Open PowerShell with administrator privileges and run the following command.
```
powershell -executionpolicy bypass -file C:\win_fix_dhclient.ps1
```
Description:
- You need to replace the C:\win_fix_dhclient.ps1 with the actual file path.
- If "No ip will expire in recent 500 days. Then no need fix." is returned, it indicates that the DHCP Client service of the instance has no exception and no repair is required.
- When returning "Found one ip will expire in 500 days. We need fixing it!!! Fix it now... Fix success. "indicates that the DHCP Client service of the instance is abnormal and the script has completed the repair work.
- Return to other status indicates that the repair failed.

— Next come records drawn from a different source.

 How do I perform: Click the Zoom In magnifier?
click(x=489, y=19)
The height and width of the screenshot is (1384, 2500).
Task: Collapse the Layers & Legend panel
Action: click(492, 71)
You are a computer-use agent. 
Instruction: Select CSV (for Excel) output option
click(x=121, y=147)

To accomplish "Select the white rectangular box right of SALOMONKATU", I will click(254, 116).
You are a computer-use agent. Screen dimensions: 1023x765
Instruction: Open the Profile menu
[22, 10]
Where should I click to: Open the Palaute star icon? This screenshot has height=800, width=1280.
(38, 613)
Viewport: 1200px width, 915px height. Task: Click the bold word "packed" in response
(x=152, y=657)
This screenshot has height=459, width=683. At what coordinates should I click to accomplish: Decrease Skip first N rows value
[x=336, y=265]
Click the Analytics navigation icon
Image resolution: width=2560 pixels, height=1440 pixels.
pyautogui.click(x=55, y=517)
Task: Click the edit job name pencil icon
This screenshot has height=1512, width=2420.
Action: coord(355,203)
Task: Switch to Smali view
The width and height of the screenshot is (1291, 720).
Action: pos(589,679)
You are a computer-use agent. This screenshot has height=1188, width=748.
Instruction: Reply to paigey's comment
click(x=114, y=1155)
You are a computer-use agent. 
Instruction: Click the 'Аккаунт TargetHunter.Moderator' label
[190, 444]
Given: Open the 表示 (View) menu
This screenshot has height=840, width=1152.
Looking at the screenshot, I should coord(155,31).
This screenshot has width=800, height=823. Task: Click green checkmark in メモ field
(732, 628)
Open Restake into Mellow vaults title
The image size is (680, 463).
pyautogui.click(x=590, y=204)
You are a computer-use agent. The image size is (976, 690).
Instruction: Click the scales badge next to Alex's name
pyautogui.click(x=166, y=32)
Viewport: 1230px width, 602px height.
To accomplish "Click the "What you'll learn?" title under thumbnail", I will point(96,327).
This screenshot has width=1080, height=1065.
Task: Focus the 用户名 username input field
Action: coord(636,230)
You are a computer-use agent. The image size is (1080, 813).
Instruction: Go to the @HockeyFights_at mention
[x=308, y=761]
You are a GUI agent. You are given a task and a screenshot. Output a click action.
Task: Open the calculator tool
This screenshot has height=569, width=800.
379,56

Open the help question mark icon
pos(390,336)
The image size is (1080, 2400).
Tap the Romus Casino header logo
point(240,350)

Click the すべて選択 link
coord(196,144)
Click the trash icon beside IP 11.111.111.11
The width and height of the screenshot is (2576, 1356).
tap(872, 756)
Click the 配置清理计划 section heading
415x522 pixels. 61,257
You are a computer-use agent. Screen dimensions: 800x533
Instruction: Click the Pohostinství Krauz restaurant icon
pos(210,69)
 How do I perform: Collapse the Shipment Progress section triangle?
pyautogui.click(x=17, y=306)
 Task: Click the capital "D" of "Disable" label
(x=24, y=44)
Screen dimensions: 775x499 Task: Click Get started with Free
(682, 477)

Method 4: Troubleshoot network interface controller one by one

This method requires you to check and fix the dhclient process (CentOS instance) or IP address lease expiration time (Windows instance) corresponding to each network interface controller.

CentOS Instance Procedure

Log on to the ECS instance. For more information, see Overview.
Run the following command to check all network interface controller of the instance.
```
ls -al /sys/class/net/
```
Run the following command to check whether the eth0 network interface controller uses DHCP to assign an IP address:
```
cat /etc/sysconfig/network-scripts/ifcfg-eth0
```
the system displays the following, BOOTPROTO=dhcp said network interface controller using DHCP distribution IP di zhi would not use DHCP distribution IP di zhi, go to step 7.
Run the following command to check the running status of the dhclient process corresponding to the eth0 network interface controller:
```
ps aux | grep dhclient | grep eth0
```
- An empty result indicates that the dhclient process is abnormal.
- The following result indicates that the dhclient process is running properly. Go to Step 7.
```
root 15340 0.0 0.3 113372 12788 ? Ss 14:16 0:00 /sbin/dhclient -1 -q -lf /var/lib/dhclient/dhclient--eth0.lease -pf /var/run/dhclient-eth0.pid -H izuf695ygwh32u2i******z eth0
```
Run the following command to restart the dhclient process:
```
ifup eth0
```
(this example eth0 network interface controller, for example, you need to command the eth0 replaces the network interface controller with the actual id of the eni.
Check the running status of the dhclient process corresponding to network interface controller again.
Repeat steps 3 to 6 to check and fix the running status of the dhclient process of all network interface controller.

Procedure for Windows instances

Log on to the ECS instance. For more information, see Overview.
Open the Command Prompt CMD as an administrator.
Run the following command to check whether the DHCP enabled entry of network interface controller described as Red Hat VirtIO Ethernet Adaptor is Yes and the time when its lease expires.
```
ipconfig /all
```
Note: The Red Hat VirtIO Ethernet Adaptor is the primary network interface controller secondary Elastic Network Interface network interface controller of the ECS instance. The VPN or LoopBack network interface controller that you have configured is not affected. In addition network interface controller that are not enabled with the DHCP service are not in the affected range.
If the lease expires within one year, run the following command to update the lease expiration time:
```
ipconfig /renew
```
Run the ipconfig /all command to confirm that the returned lease expires within ten years, indicating that the repair is completed.